## WORK ORDER
Beginning at the line containing "HAUSER 3 SMO (31, 2344)" in the material below and ending at the line containing "ГФ2171С5 с УЧПУ FMS-3300 (56, 285)", return each line exactly and add nothing.
BEGIN
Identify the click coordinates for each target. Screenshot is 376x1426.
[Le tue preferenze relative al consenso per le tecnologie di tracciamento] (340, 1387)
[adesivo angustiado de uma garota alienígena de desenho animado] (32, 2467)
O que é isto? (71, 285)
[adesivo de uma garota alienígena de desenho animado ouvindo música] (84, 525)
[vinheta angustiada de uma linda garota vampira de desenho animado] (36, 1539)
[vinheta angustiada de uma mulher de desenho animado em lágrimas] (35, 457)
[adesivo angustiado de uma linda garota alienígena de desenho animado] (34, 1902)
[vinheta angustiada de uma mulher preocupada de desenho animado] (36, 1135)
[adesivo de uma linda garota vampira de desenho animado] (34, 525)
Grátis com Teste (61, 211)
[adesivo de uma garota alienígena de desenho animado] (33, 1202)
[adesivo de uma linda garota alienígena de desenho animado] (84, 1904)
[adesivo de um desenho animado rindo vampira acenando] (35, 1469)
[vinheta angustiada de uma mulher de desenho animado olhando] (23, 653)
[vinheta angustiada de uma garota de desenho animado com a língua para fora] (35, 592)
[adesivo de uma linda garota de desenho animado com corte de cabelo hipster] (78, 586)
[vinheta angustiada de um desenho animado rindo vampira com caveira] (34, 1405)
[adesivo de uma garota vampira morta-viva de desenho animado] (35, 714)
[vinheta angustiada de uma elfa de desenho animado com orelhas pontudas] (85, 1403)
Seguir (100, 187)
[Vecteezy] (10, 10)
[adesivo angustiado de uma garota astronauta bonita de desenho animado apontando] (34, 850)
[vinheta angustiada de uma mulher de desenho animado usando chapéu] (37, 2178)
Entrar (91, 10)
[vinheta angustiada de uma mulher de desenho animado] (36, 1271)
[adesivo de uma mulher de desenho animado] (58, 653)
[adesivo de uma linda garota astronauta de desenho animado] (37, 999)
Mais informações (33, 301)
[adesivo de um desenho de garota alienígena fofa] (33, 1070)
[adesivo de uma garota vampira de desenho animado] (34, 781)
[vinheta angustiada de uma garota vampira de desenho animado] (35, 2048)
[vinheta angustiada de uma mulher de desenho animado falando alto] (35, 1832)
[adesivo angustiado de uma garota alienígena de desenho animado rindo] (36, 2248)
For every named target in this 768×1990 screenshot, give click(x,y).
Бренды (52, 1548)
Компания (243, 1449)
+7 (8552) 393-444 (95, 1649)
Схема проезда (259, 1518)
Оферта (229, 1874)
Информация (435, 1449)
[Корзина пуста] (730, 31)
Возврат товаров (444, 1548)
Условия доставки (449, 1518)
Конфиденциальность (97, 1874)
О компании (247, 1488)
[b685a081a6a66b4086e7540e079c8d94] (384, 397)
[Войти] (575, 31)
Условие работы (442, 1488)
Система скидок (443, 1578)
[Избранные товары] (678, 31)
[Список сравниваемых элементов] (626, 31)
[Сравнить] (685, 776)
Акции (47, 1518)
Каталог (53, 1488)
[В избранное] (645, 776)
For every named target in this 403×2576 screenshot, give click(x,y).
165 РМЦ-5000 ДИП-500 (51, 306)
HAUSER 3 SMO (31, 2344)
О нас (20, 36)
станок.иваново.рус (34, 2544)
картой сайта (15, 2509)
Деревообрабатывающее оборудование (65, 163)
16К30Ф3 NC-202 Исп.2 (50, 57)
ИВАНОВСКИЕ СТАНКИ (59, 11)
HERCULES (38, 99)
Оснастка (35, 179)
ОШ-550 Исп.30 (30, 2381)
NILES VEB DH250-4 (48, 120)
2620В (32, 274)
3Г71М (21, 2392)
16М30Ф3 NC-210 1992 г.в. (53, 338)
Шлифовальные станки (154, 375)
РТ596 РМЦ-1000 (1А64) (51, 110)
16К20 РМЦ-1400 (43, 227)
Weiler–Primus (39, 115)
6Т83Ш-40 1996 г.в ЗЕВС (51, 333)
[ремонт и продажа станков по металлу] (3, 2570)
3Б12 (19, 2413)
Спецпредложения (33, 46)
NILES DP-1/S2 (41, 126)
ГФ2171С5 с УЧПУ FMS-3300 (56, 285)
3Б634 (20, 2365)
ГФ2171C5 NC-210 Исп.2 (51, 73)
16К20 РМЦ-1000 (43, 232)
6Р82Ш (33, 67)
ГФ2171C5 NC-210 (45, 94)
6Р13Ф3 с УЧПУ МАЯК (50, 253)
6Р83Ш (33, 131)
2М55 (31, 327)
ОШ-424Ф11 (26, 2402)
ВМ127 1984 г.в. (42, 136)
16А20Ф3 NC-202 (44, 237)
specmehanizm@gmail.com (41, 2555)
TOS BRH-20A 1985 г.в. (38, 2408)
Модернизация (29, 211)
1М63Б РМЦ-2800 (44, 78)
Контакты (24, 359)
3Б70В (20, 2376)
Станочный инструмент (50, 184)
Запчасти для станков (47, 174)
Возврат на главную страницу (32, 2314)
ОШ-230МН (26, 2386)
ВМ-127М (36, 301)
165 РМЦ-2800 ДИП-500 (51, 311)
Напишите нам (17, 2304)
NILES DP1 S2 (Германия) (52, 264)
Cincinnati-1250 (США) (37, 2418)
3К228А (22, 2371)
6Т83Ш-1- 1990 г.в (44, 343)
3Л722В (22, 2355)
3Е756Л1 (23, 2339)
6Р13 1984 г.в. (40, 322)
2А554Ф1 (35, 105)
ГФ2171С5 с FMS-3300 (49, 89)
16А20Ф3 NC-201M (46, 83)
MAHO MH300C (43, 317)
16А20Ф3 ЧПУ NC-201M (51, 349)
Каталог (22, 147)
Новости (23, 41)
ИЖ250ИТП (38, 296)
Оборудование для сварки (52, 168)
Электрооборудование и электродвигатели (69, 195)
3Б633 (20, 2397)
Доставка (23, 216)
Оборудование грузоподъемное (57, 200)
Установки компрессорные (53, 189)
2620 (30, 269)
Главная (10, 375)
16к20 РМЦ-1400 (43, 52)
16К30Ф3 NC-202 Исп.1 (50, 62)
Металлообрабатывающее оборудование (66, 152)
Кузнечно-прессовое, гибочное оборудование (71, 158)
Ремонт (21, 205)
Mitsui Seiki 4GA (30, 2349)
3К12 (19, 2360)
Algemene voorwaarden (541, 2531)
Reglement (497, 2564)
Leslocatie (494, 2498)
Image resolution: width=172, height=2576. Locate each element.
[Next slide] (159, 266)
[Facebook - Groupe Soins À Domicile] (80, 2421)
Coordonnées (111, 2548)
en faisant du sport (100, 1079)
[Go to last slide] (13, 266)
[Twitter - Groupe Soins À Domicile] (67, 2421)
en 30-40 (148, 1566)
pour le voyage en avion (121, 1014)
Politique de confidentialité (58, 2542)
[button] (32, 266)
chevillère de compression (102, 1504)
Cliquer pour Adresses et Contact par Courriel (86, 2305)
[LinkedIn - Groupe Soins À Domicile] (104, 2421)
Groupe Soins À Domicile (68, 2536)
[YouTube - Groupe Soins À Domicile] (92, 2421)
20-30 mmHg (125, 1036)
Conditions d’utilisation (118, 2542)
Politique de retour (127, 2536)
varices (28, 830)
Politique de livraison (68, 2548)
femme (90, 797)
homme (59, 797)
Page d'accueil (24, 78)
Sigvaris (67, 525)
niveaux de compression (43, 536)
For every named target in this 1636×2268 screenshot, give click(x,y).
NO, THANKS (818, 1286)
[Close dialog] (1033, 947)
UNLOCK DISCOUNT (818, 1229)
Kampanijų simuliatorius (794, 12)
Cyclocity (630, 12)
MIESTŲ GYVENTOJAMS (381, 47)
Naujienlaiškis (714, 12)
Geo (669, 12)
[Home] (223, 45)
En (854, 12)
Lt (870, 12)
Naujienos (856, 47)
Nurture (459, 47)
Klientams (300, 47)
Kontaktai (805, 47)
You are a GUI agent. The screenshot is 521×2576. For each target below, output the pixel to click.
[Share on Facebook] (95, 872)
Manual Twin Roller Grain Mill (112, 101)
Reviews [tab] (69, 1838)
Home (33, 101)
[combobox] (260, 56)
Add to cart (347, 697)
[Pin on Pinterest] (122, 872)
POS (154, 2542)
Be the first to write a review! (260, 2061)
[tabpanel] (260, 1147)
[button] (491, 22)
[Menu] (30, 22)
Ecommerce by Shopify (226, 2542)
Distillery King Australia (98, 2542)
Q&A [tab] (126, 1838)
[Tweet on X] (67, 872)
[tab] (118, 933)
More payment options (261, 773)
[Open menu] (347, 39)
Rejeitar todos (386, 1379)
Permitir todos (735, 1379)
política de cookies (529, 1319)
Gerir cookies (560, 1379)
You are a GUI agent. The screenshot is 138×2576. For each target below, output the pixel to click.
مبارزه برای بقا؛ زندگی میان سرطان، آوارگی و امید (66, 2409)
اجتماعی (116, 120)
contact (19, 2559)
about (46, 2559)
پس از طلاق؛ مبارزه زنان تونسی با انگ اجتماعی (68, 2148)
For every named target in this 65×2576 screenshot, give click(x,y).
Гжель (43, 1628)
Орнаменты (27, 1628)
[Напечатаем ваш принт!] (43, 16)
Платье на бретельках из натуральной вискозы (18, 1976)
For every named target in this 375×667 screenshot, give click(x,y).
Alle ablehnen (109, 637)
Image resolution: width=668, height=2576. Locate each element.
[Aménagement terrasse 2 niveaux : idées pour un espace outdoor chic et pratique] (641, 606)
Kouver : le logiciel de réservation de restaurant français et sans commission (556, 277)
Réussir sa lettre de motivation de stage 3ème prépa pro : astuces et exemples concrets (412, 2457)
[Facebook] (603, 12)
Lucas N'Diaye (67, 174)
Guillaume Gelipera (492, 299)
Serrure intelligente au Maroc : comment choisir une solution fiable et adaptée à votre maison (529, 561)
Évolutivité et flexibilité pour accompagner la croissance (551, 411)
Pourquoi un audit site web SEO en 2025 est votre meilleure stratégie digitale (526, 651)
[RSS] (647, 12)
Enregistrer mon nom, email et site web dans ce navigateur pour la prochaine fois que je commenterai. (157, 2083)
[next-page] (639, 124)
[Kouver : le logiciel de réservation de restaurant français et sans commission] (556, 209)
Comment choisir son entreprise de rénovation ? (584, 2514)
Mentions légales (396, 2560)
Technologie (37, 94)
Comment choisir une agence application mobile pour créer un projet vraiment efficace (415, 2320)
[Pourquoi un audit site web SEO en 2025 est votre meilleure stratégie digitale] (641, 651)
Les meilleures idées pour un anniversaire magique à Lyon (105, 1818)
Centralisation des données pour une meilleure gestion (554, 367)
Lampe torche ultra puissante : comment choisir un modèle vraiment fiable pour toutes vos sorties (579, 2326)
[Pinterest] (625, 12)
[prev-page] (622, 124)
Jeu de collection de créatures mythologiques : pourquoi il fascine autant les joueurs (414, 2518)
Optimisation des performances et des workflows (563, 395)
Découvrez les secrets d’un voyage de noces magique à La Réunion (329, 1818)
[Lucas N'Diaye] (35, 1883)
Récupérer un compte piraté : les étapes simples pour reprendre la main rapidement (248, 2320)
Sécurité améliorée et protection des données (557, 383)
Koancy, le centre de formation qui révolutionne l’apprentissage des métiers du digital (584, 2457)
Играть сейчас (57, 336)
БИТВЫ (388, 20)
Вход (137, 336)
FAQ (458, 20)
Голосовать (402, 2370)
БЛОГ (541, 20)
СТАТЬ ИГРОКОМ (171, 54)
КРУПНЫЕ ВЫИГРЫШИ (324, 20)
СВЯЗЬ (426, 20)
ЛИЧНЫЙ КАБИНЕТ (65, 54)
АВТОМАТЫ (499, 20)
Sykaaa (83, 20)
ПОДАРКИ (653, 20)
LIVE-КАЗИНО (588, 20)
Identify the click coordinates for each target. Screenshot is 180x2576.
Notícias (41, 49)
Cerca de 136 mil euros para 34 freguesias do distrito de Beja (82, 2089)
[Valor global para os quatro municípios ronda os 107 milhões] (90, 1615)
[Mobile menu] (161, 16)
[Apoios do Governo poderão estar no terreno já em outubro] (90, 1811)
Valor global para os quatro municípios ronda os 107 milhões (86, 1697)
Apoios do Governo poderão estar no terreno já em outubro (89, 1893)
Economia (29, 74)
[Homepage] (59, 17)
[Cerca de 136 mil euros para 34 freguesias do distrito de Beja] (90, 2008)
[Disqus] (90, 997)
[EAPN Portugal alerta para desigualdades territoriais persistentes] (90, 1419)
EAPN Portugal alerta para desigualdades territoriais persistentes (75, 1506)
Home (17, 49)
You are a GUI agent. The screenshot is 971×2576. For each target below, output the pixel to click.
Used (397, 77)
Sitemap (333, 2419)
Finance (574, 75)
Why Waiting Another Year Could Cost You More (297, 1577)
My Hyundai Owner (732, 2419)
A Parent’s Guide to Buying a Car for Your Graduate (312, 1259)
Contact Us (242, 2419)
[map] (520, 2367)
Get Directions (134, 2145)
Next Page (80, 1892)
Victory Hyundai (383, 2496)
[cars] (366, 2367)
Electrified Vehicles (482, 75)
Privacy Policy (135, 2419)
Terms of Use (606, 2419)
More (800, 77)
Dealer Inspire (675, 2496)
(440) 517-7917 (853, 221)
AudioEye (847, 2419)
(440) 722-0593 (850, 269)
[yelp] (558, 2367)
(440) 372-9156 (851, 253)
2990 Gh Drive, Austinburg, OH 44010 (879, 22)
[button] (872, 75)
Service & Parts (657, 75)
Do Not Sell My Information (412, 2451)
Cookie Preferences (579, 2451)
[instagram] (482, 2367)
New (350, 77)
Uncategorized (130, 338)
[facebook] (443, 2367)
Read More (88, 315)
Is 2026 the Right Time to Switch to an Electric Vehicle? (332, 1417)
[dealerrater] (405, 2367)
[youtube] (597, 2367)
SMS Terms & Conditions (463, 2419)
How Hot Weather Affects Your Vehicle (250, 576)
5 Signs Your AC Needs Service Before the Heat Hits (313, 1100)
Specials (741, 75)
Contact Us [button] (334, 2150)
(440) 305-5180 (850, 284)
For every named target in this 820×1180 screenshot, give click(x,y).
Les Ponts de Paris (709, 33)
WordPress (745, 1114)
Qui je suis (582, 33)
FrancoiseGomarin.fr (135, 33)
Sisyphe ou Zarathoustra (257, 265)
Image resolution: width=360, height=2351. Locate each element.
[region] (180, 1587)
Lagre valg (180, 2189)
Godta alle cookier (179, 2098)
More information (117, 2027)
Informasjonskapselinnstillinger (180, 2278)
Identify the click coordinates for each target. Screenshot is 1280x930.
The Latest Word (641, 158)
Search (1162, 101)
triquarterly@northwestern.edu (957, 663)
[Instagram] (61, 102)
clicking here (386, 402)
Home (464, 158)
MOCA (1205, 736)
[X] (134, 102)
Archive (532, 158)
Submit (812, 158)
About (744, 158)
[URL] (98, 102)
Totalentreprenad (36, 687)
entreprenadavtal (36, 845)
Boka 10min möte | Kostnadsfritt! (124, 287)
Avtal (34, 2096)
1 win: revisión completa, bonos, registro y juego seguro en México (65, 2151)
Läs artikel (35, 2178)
END
## TASK RESULT
HAUSER 3 SMO (31, 2344)
О нас (20, 36)
станок.иваново.рус (34, 2544)
картой сайта (15, 2509)
Деревообрабатывающее оборудование (65, 163)
16К30Ф3 NC-202 Исп.2 (50, 57)
ИВАНОВСКИЕ СТАНКИ (59, 11)
HERCULES (38, 99)
Оснастка (35, 179)
ОШ-550 Исп.30 (30, 2381)
NILES VEB DH250-4 (48, 120)
2620В (32, 274)
3Г71М (21, 2392)
16М30Ф3 NC-210 1992 г.в. (53, 338)
Шлифовальные станки (154, 375)
РТ596 РМЦ-1000 (1А64) (51, 110)
16К20 РМЦ-1400 (43, 227)
Weiler–Primus (39, 115)
6Т83Ш-40 1996 г.в ЗЕВС (51, 333)
[ремонт и продажа станков по металлу] (3, 2570)
3Б12 (19, 2413)
Спецпредложения (33, 46)
NILES DP-1/S2 (41, 126)
ГФ2171С5 с УЧПУ FMS-3300 (56, 285)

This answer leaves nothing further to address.